(The writer's opinions and observations expressed here are his own, and do not necessarily reflect or represent the views, policies or positions of FLW.)
For a lot of people, winter is the time of year when they begin to slow down on their hunting efforts. The boat and tackle have been left in the garage for several months and seemingly are starting to beg for a little bit of attention. Weekly airings of FLW events on NBC Sports do nothing but increase the urge to get back on the water.
And as many anglers already know, the winter months can yield some of the year’s best chances at a true trophy-sized bass, without having to deal with the fishing and boating pressure that lakes encounter in spring and summer. It’s just you, the lake and (hopefully) the fish.
However, when it comes to wintertime bass fishing, there’s more that should be on anglers’ minds that just how to fool lethargic cold-water bass.
With cold weather comes increased danger, whether it’s the risk of hypothermia or drowning in the event of a fall overboard. Obviously, this isn’t the thing that most people want to talk about, but it’s something that everyone should take seriously. Cold-weather fishing requires wearing heavier clothing that offers a limited range of motion. Plus, you can quickly find yourself in the water due to a misstep on the deck of a frosty bass boat.
Here’s a quick list of five things that I like to do to ensure a safe and fun winter bass trip.
1. ALWAYS carry a change of clothes. In the event that you do go in, you are going to want to get out of your wet clothes quickly. I don’t go crazy with this. Just a pair of thick insulated underwear, wool socks and an extra hat/head covering of some sort will do. If you have extra rain gear, bring it too. After drying off and changing clothes, wear the rain gear to help cut the wind and keep you warm while you make your way back to the ramp. Also, know how you’ll get back in the boat. Some boats have built-in ladders. If yours doesn’t, you can stand on the cavitation plate on the outboard and trim up the motor to lift yourself up high enough to crawl onto the back deck.
2. Bring a towel. I guess you could roll around on the boat carpet to dry yourself off, but I prefer this method!
3. Prepare a safety kit in a 1-gallon plastic zippered bag with the following items: waterproof matches, gloves, a small piece of a fire starter log and a space blanket.
4. Let someone know where you will be fishing, and keep your cellphone in a dry place so you’ll have it if you need to call for help.

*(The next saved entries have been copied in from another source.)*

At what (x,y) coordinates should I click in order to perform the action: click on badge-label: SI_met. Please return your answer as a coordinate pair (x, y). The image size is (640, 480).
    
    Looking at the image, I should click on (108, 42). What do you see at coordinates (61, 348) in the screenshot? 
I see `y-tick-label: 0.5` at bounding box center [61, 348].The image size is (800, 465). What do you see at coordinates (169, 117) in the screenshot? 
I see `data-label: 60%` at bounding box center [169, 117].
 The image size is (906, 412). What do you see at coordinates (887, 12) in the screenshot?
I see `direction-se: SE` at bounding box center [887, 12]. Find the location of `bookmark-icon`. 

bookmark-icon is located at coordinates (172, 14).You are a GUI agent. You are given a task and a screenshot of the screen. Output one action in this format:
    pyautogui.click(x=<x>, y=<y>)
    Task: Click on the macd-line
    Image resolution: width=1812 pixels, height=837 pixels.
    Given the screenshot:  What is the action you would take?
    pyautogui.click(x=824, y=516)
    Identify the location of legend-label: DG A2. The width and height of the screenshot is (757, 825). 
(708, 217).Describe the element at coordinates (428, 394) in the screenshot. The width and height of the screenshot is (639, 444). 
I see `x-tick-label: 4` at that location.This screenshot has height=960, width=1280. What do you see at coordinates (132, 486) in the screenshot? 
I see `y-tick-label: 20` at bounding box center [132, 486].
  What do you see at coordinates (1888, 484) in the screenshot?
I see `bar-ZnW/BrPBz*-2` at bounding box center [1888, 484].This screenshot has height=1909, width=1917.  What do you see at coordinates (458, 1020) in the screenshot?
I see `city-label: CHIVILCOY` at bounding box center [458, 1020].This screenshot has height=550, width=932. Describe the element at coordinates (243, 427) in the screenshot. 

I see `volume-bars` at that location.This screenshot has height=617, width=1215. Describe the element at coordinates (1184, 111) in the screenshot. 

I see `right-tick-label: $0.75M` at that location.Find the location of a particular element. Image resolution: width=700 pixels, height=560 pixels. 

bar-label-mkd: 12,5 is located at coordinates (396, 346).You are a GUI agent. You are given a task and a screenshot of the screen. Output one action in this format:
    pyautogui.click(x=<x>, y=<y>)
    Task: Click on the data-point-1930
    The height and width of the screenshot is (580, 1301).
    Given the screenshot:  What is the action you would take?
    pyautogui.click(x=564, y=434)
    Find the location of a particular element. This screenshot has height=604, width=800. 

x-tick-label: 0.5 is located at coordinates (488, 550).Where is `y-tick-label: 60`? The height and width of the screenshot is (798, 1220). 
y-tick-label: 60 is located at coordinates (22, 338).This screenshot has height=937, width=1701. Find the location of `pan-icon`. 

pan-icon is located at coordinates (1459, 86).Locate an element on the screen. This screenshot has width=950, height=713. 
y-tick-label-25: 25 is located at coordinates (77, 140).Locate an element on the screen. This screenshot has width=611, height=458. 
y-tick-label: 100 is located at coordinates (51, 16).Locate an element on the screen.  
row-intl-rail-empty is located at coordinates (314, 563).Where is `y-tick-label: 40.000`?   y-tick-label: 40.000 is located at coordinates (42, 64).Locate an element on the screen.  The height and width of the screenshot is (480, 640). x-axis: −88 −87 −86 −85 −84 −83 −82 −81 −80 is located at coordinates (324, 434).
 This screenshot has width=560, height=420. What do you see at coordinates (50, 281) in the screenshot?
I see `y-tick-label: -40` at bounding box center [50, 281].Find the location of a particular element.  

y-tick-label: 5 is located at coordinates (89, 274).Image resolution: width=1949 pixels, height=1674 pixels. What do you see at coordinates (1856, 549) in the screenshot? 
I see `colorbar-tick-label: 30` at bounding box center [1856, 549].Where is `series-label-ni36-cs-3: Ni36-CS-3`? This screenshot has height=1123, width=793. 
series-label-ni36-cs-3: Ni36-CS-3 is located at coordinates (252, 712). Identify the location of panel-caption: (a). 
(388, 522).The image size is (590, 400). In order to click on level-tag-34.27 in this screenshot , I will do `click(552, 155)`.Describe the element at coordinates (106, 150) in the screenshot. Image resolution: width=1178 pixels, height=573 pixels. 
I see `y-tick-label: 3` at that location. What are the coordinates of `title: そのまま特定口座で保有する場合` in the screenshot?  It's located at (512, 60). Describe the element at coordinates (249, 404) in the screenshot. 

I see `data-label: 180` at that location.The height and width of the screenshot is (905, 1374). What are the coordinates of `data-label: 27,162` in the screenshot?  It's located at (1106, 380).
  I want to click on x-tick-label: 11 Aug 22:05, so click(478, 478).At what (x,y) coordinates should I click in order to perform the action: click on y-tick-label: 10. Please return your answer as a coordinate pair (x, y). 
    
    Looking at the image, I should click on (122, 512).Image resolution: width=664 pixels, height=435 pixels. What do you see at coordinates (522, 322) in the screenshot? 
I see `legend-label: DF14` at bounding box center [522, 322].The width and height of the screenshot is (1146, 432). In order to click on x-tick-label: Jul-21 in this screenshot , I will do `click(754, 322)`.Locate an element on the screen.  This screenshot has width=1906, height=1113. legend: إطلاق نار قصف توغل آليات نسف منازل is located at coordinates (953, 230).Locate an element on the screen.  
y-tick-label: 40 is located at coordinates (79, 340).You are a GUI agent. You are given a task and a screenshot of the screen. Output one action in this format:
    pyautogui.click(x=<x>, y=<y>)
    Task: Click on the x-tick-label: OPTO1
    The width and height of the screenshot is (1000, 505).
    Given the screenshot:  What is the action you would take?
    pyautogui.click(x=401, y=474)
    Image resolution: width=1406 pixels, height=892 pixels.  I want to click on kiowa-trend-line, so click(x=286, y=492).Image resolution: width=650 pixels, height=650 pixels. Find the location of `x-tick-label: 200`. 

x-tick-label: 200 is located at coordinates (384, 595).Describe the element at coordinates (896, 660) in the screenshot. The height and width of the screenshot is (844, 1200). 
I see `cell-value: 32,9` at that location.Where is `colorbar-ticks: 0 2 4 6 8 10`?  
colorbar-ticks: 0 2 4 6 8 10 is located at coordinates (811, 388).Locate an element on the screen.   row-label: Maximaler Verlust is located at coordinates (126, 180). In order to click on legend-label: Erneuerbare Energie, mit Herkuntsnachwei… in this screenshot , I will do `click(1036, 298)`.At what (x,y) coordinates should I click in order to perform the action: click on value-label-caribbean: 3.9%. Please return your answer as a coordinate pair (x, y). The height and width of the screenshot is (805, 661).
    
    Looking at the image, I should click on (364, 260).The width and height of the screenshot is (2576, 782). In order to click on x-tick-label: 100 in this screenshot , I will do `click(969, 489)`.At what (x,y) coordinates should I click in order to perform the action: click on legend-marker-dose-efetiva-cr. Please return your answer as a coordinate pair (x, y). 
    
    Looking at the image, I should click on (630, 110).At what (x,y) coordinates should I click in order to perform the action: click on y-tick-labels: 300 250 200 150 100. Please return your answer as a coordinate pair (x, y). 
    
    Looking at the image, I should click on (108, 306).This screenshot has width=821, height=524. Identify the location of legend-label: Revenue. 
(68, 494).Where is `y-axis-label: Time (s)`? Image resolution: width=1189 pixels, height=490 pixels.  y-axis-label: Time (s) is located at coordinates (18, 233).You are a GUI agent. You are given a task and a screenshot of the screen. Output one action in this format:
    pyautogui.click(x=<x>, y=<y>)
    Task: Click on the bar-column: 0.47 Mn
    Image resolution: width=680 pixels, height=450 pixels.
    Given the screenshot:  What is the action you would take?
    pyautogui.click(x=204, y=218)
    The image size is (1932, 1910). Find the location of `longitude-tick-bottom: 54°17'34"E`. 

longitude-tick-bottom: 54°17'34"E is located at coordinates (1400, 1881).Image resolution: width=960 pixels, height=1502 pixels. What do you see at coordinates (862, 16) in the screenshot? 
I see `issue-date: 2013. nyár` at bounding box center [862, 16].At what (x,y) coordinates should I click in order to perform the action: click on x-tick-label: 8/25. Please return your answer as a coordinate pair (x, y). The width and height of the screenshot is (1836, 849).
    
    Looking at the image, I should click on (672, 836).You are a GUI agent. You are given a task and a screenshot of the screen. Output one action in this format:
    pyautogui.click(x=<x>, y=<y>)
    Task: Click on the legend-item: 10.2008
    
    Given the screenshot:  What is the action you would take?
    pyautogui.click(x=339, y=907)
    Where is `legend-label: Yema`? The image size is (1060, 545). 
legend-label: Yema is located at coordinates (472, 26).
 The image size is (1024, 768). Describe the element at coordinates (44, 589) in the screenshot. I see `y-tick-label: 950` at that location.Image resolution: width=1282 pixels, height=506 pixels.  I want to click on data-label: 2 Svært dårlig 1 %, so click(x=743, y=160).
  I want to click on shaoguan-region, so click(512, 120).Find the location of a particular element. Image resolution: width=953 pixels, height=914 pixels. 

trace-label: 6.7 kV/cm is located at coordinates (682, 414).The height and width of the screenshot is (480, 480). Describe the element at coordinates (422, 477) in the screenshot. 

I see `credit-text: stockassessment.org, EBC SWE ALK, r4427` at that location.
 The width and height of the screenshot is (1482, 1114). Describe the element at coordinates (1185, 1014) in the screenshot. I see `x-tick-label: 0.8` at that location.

5. The best way to avoid a tragedy on the water is to wear a personal floatation device (PFD). Always wear it while operating the outboard, and anytime the weather is cold. Self-inflating models are more comfortable to wear over coats and won’t limit your movement while fishing.
Everything’s easier and safer in winter if you fish with a friend, too, so keep that in mind, especially if you’re fishing in areas with limited cell service or on ramps that might be hard to access during a winter drawdown – there’s no reason to get wet from the start while launching a boat solo at a shallow ramp. You might also want to bring salt, which is really nice to have when it’s time to load out at an icy ramp.
I know these emergency items might seem a bit extreme for a day on the lake. However, if you are on a body of water that isn’t surrounded with boat docks, but rather forests (such as Lake Ouachita), it could really come in handy. There are places on many lakes that don’t have cellular service, so a quick phone call for help might not be an option. It only takes a few minutes to pack this stuff up and takes up almost no room in the boat. And this is the time of year that it can be very important.